* [Work item]:
Extract, exactly as written, all lines of the material below from the line that includes "[Print this Article] (899, 498)" through its last line.

* [Data supplied]:
◆ ◆ ◆

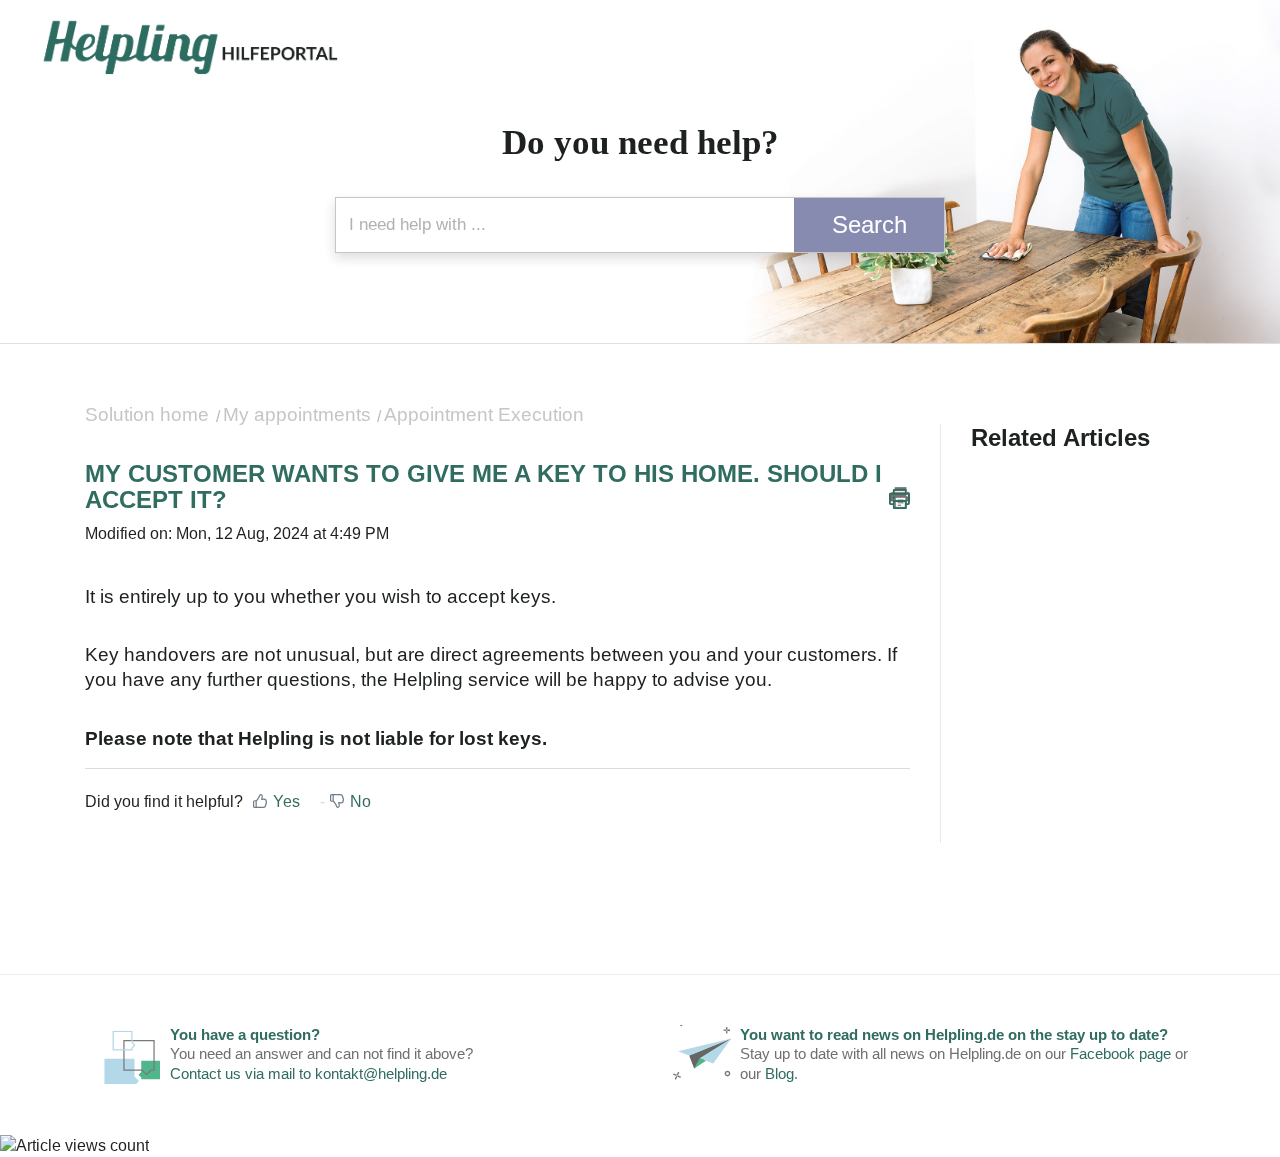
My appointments (297, 414)
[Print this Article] (899, 498)
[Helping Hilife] (190, 48)
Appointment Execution (484, 414)
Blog (779, 1073)
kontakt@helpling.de (381, 1073)
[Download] (603, 317)
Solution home (149, 414)
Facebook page (1120, 1053)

◆ ◆ ◆

* [Reply to the task]:
[Print this Article] (899, 498)
[Helping Hilife] (190, 48)
Appointment Execution (484, 414)
Blog (779, 1073)
kontakt@helpling.de (381, 1073)
[Download] (603, 317)
Solution home (149, 414)
Facebook page (1120, 1053)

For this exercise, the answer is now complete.